Concepto de inocencia

La palabra inocencia nos remite en su etimología al latín “innocens” de donde “in” es una negación, y “nocere” es producir un daño, por lo tanto algo inocente es lo que no es destructivo ni dañino.

Aplicado a los seres humanos es la cualidad de alguien que no posee maldad ni ha cometido pecados, y es muy frecuente atribuirla a los niños: “es inocente como un niño”. El Día de los Inocentes, rememora los 28 de diciembre, la matanza de niños de menos de dos años, ordenada por el rey Herodes con el fin de impedir que Jesús de Nazareth, se convierta en hombre.

Se dice entre los adultos que alguien es muy inocente, cuando carece de conocimientos o experiencias vitales, lo que lo hace vulnerable a los actos maliciosos de sus semejantes. En este caso aparece como sinónimo de ingenuo. Por ejemplo: “Juan es tan inocente que le creyó a su novia todas las mentiras” o “la profesora es tan inocente que aprobó a su alumno sin darse cuenta de que se copió el examen”.

La inocencia es visualizada a través de gestos, acciones, sonrisas o miradas. Son símbolos de la inocencia, la virgen y el cordero.

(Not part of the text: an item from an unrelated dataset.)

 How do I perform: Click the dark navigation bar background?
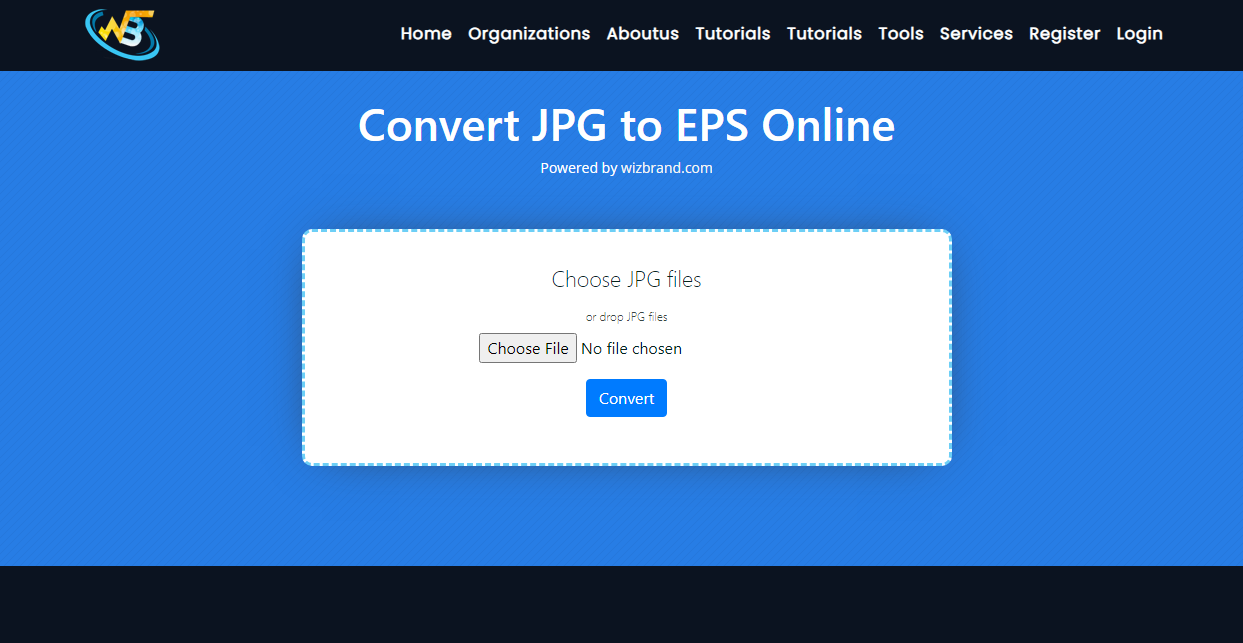point(280,34)
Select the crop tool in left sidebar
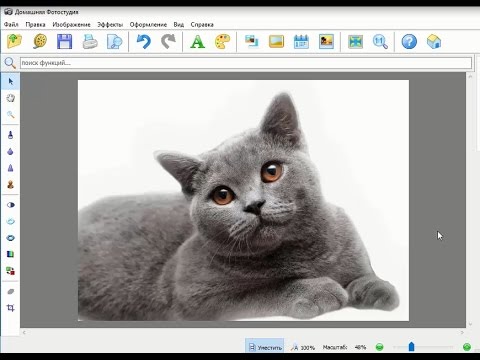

Se habla también de presunción de inocencia, como principio, en el ámbito penal, para designar el estado de falta de culpabilidad en que se halla el procesado, antes de que se presenten y corroboren las pruebas que demuestren la comisión de un delito, y el juez lo haya condenado en su sentencia. Se trata de una garantía procesal.